## WRITTEN PROBLEM
Count the lines in the listing below that contain the case-sensitive string "height", and reply with the number alone.

## DATA FOR THIS TASK
==========

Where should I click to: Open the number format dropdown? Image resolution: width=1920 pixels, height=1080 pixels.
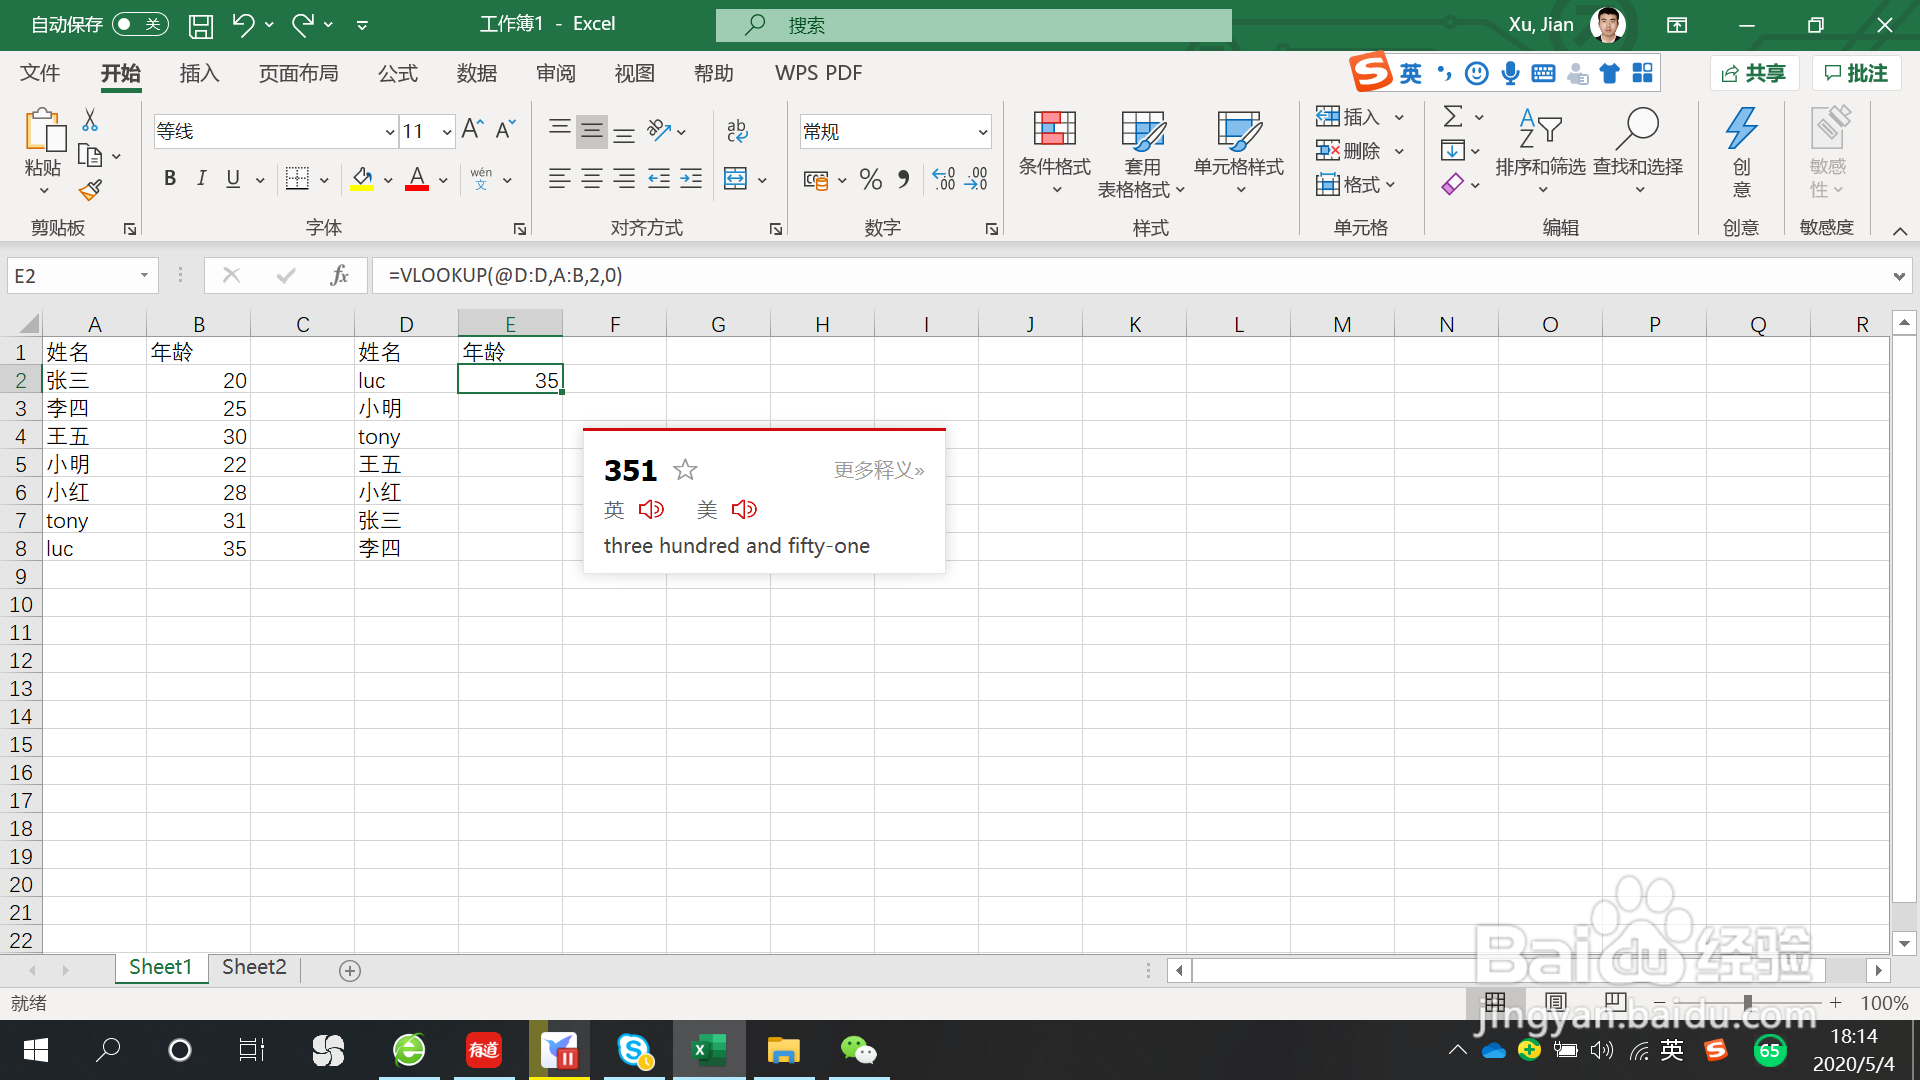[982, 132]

==========

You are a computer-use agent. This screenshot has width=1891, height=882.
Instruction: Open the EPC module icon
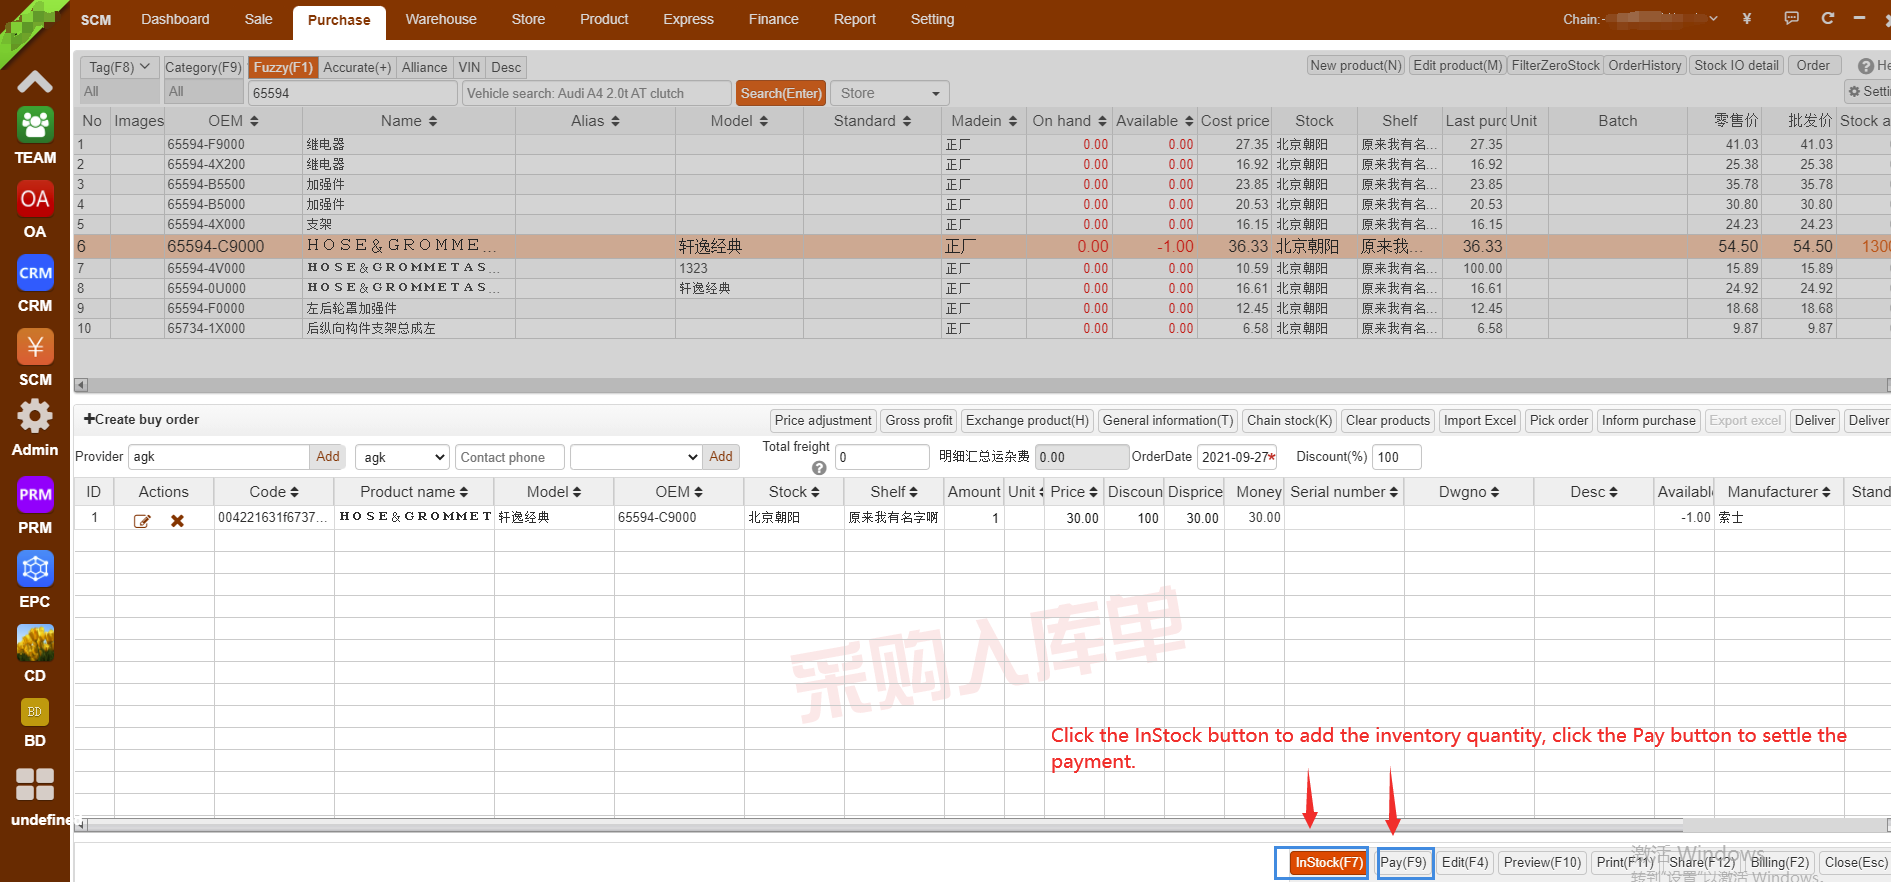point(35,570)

==========

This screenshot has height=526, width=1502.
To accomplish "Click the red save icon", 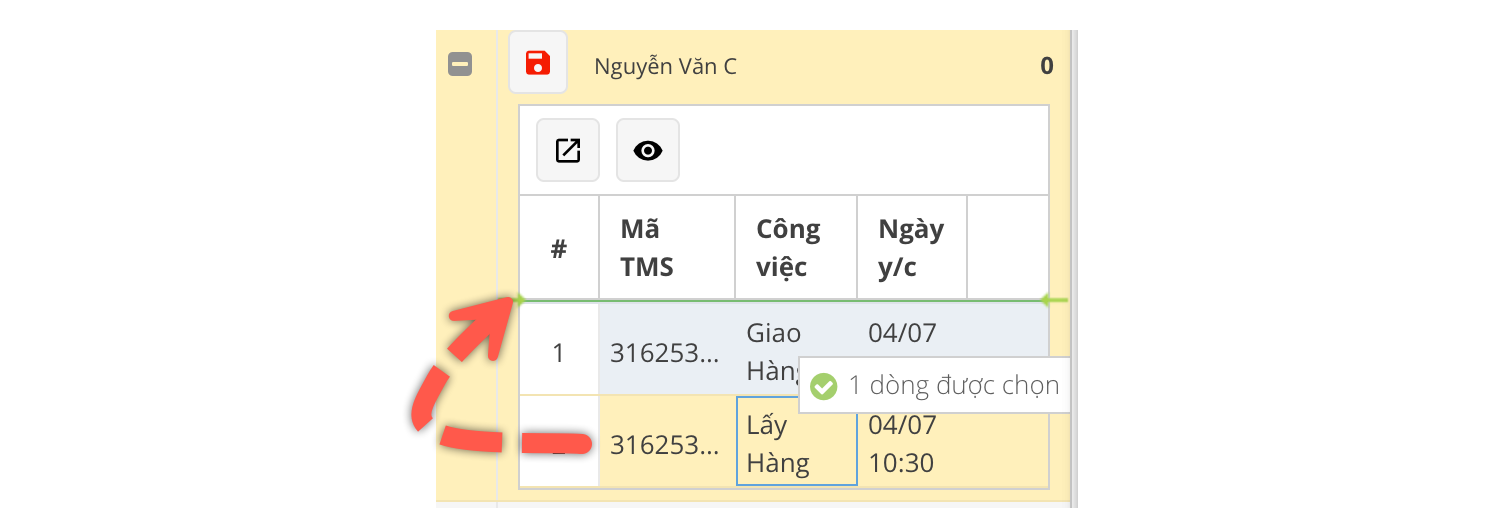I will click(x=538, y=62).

==========

## RESULT OF THE TASK
3